Posted on 08/27/2009 6:47:06 PM PDT by Free ThinkerNY
Reporter Matt Cooper, formerly of Time magazine and currently of lefty site Talking Points Memo, finds the perfect comparison for the death of Ted Kennedy:
It feels a bit like 9/11 on Martha's Vineyard. End-of-summer weather is achingly beautiful but the mood is melancholy because of Teddy.
Yes, the death of an ethically-desolate 77-year-old is just like a terrorist attack that killed thousands and plunged the U.S. into years of war.
If you heard a loud thump, that was my jaw dropping. About 110 stories.

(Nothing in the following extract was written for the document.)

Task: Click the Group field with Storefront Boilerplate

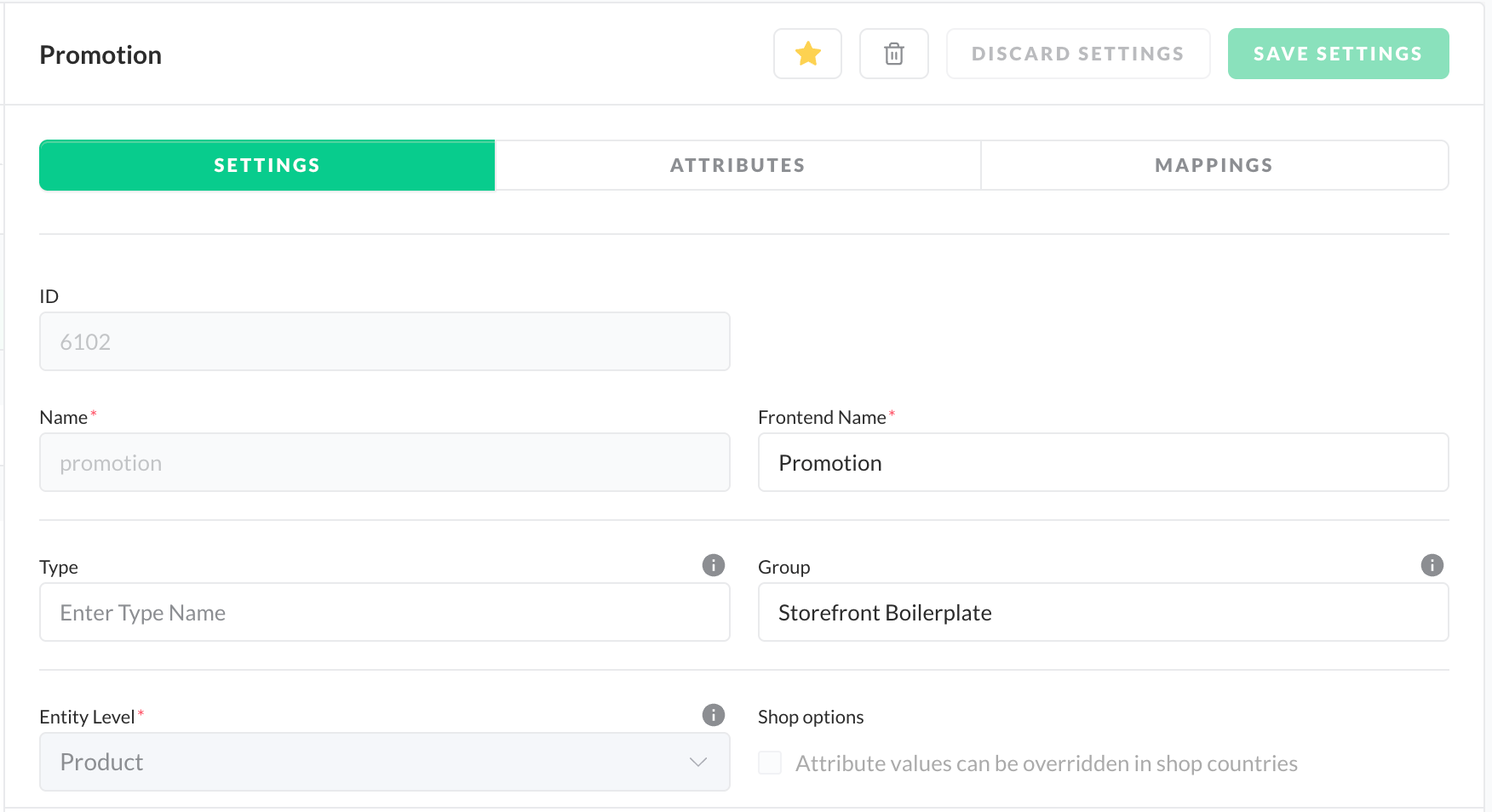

UPDATE: A screen grab in case the Twitter quote magically disappears:
(Excerpt) Read more at exurbanleague.com ...
Couldn't have said it better.
Matt is an imbecile...
You forgot the gag alert.
The loud ‘thump’ I’m remembering is the bodies that jumped out of the burning skyscrapers after the MUSLIM TERRORIST attacks on 9/11. But....according to the MSM....we’re NOT to remember that, are we? Much ‘too painful’ and ‘disturbing’.
*snort*
That's just Obama leaving the place in ruins...
Hey, this is how liberals think. For them, getting crappy seats at a Broadway play is like 9/11. They revel in being thin-skinned and weak. This Twitter message doesn’t surprise me at all.
Cheered after too long a wait!!!!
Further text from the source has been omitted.